BSc2118 is a 20S proteasome inhibitor with an IC50 of approximately 50 nM. BSc2118 induces G2/M phase cell cycle arrest and apoptosis in myeloma cells, inhibits cytoprotective autophagy, and suppresses tumor angiogenesis. BSc2118 reduces MMP9 activity, promotes angioneurogenesis, and alleviates recombinant tissue-type plasminogen activator-induced cerebral toxicity.
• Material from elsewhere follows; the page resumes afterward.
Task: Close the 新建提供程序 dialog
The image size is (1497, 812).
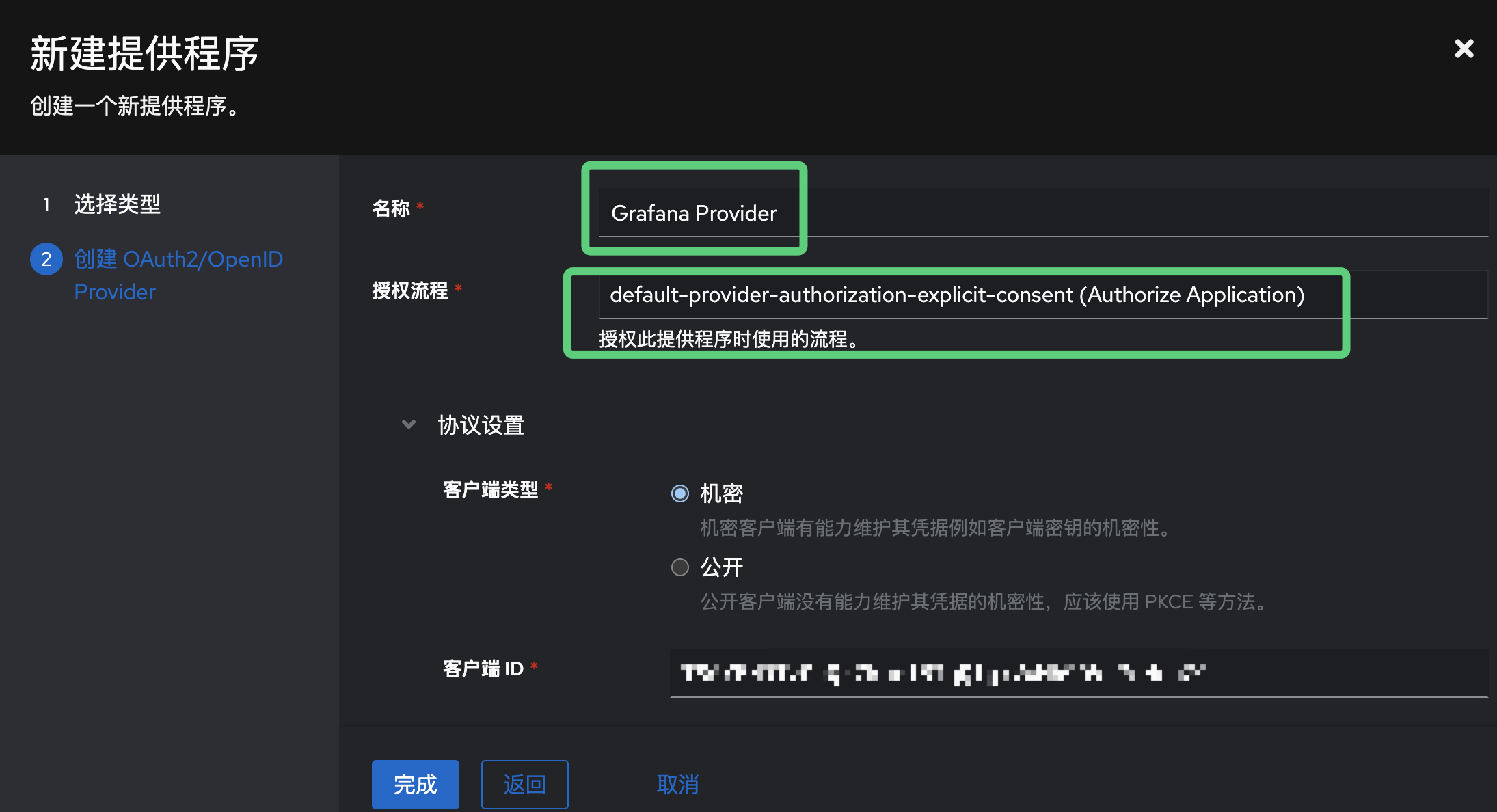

BSc2118 is applicable to studies related to cerebral ischemia and multiple myeloma[1][2].

IC50 & Target[1]

MMP-9

 

In Vitro

BSc2118 (0-2000 nM; 48 h) potently reduces the cell viability of human multiple myeloma cell lines MM.1S, MM.1R, RPMI-8226, U266 and NCI-H929 in a dose-dependent manner, with IC50 values of 121.4 nM, 116.8 nM and 313.7 nM in MM.1S, MM.1R and RPMI-8226 cells, respectively[2].
BSc2118 (100-200 nM; 24 h) induces G2/M cell cycle arrest in the human multiple myeloma cell line MM.1S[2].
BSc2118 (100-200 nM; 24 h) induces dose-dependent apoptosis in MM.1S and MM.1R human multiple myeloma cells[2].
BSc2118 (100-200 nM; 24 h) upregulates the protein levels of p53 and p21 in MM.1S human multiple myeloma cells[2].
BSc2118 (100-200 nM; 24 h) activates the apoptotic signaling cascade in MM.1S and MM.1R human multiple myeloma cells by cleaving caspase-9, caspase-8, caspase-3 and PARP[2].
BSc2118 (100-200 nM; 3-24 h) potently and persistently inhibits CT-L proteasome activity in MM.1S human multiple myeloma cells[2].
BSc2118 (100-200 nM; 3-24 h) induces the accumulation of ubiquitinated proteins in human multiple myeloma cells MM.1S[2].
BSc2118 (200 nM; 30 h) inhibits capillary-like tube formation in human umbilical vein endothelial cells (HUVECs)[2].
BSc2118 (100-200 nM; 24 h) upregulates the protein level of PHD2 and downregulates the protein levels of HIF1α and VE-cadherin in human umbilical vein endothelial cells (HUVECs)[2].
BSc2118 (100-200 nM; 48 h) downregulates the expression of angiogenic cytokine genes including IL-6, VEGFA and bFGF in human MM-BMSCs in a dose-dependent manner[2].
BSc2118 (100-500 nM; 24 h) does not induce upregulation of the autophagy markers Beclin-1 or LC3b; instead, it slightly reduces LC3b levels in both Bortezomib (HY-10227)-sensitive ANBL-6.WT and Bortezomib-resistant ANBL-6.BR human multiple myeloma cells[2].

MedChemExpress (MCE) has not independently confirmed the accuracy of these methods. They are for reference only.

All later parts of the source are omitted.